102 Club

Utah

Utah's 75th anniversary gala recognizes centenarian patrons

Hazel Davila, Utah first lady Mary Kay Huntsman, Annie Wamsley, and Carolyn Sung, Chief, NLS Network Div.
Caption: (From left to right) Hazel Davila, Utah first lady Mary Kay Huntsman, Annie Wamsley, and Carolyn Sung, Chief, NLS Network Div.

Utah state library and NLS honored centenarian patrons Hazel Davila and Annie Wamsley at Utah's inaugural 102 Talking-Book Club event held in Salt Lake City on August 7, 2006. NLS network division chief Carolyn Hoover Sung, the family of senator Reed Smoot, and Utah first lady Mary Kaye Huntsman hosted the event at the library to launch the club and mark seventy-five years of service to the blind and physically handicapped community.

Huntsman congratulated Davila and Wamsley on their century of active reading. Sung presented each centenarian with a 102 Club certificate, pin, and letter from NLS director Frank Kurt Cylke.

Hazel Davila is one hundred years old and has been a patron of the Utah talking-book program since 1991. She was born and raised on a farm in Utah. Until a recent illness, Davila regularly visited the state library to pick out books, and routinely brought treats to thank the staff for their services. She enjoys reading Erle Stanley Gardner and other classic mystery writers, as well as books about local topics.

One-hundred-and-one-year-old Annie Wamsley lives in northern Utah and attended the event with her great-granddaughters from Evanston, Wyoming. She has been a talking-book patron since 1990. A fast reader, Wamsley gets through two books a week and favors books on local history and interests. Said Wamsley, "I am grateful to the library for providing so many good books to read. I appreciate the service very much."
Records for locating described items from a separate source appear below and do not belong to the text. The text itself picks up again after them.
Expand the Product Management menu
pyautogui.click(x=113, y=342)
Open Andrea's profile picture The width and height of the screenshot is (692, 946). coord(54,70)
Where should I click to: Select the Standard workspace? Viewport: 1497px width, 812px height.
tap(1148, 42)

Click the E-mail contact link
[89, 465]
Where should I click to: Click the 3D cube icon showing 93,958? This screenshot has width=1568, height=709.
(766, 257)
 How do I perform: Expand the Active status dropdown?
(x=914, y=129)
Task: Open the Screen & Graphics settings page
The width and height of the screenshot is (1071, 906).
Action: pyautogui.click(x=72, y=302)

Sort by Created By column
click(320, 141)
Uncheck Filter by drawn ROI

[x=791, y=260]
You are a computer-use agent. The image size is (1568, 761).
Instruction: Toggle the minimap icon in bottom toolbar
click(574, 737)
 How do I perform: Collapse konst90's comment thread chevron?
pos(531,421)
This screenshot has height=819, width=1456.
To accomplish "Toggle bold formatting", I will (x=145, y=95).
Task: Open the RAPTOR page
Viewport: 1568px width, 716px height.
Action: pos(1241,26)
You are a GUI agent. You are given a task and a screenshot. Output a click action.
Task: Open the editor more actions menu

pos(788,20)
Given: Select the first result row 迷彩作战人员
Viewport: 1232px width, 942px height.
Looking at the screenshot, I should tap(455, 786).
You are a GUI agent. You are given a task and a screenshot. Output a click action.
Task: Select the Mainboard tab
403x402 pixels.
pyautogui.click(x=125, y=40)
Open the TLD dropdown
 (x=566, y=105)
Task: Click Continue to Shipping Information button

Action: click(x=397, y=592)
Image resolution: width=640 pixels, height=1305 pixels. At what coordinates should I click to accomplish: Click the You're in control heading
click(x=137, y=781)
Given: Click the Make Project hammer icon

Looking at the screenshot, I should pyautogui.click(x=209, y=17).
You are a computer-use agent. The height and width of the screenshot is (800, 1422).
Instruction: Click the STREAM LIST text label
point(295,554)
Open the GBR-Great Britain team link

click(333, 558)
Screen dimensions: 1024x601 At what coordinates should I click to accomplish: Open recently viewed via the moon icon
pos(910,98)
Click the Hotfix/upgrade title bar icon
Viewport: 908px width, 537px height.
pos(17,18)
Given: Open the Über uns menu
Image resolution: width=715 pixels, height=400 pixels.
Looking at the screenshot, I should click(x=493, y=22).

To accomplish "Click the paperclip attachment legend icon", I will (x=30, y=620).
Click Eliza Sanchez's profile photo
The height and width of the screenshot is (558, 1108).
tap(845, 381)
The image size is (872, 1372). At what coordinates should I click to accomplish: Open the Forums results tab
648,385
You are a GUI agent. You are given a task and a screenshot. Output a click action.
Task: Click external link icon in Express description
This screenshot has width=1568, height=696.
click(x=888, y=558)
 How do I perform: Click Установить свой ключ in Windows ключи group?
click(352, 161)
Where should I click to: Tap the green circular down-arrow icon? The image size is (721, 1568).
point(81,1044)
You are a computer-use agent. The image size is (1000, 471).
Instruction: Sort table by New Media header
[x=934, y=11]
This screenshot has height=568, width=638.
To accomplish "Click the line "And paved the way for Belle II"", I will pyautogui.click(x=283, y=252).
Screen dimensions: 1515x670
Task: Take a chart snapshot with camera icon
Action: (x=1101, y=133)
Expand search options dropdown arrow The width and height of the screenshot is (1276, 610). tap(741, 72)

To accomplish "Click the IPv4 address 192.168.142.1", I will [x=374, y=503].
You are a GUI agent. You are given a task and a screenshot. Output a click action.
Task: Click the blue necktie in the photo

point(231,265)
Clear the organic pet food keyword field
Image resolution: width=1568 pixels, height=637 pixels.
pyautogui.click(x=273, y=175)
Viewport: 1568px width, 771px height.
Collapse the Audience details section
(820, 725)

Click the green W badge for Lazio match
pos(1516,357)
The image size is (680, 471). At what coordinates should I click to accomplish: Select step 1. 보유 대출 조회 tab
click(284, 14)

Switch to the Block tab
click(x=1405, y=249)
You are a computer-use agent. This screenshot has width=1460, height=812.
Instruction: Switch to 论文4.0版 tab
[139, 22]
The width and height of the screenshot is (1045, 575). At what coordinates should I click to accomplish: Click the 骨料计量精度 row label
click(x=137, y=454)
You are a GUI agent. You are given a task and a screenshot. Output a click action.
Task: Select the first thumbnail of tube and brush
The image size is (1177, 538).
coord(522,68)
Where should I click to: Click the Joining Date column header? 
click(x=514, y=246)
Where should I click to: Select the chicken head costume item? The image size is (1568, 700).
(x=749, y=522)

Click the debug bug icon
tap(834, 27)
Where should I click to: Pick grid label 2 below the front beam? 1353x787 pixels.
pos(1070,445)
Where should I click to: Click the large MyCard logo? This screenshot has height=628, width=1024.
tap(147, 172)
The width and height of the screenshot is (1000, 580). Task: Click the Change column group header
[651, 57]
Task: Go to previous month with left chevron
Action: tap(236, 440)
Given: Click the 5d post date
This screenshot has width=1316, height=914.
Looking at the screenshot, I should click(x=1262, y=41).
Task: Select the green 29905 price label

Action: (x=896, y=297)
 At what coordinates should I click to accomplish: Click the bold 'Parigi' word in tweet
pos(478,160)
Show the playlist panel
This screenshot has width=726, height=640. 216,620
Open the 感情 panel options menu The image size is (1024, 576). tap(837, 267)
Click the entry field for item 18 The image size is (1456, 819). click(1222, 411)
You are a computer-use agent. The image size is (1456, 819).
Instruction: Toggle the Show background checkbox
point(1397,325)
The affair also observed the seventy-fifth anniversary of the Pratt-Smoot Act, the legislation that authorized the Library of Congress to provide regional centers with books for blind adults. More than a dozen members of senator Reed Smoot's family were present to commemorate the senator's legacy. Smoot's eighty-year-old grandson, also named Reed Smoot, and his great-granddaughters, Anita and Kathryn Smoot Egan, read letters the senator wrote about his efforts to increase reading materials for blind adults.

Four Salt Lake City television stations and a radio station broadcast news of the event. These stations were ABC affiliate KTVX channel 4, CBS affiliate channel 2, FOX 13, PBS affiliate KUED, and PBS radio station KUER.